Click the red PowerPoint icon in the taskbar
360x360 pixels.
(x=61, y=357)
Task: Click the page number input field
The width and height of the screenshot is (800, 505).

---

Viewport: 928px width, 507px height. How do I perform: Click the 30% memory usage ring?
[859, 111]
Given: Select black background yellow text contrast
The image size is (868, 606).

* * *

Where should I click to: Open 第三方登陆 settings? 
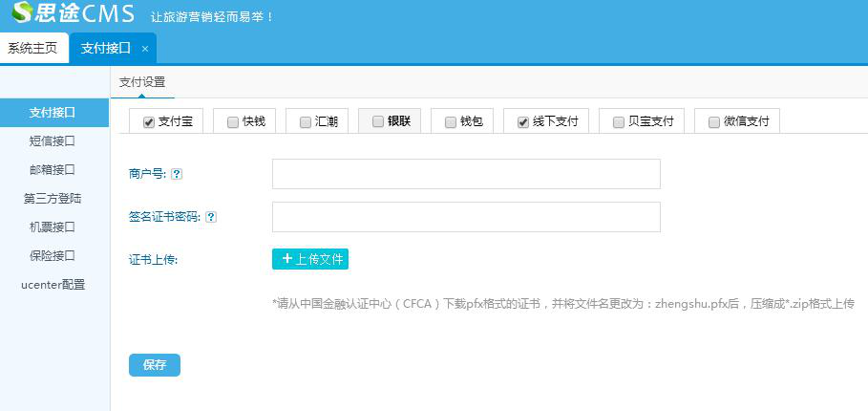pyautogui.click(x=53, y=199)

* _WHAT IS EXPECTED_: Take from the material above the lines running from the one with "Click the red PowerPoint icon in the taskbar" through the one with "The width and", and repeat them exactly, with nothing else.

* _TASK OUTPUT_:
Click the red PowerPoint icon in the taskbar
360x360 pixels.
(x=61, y=357)
Task: Click the page number input field
The width and height of the screenshot is (800, 505).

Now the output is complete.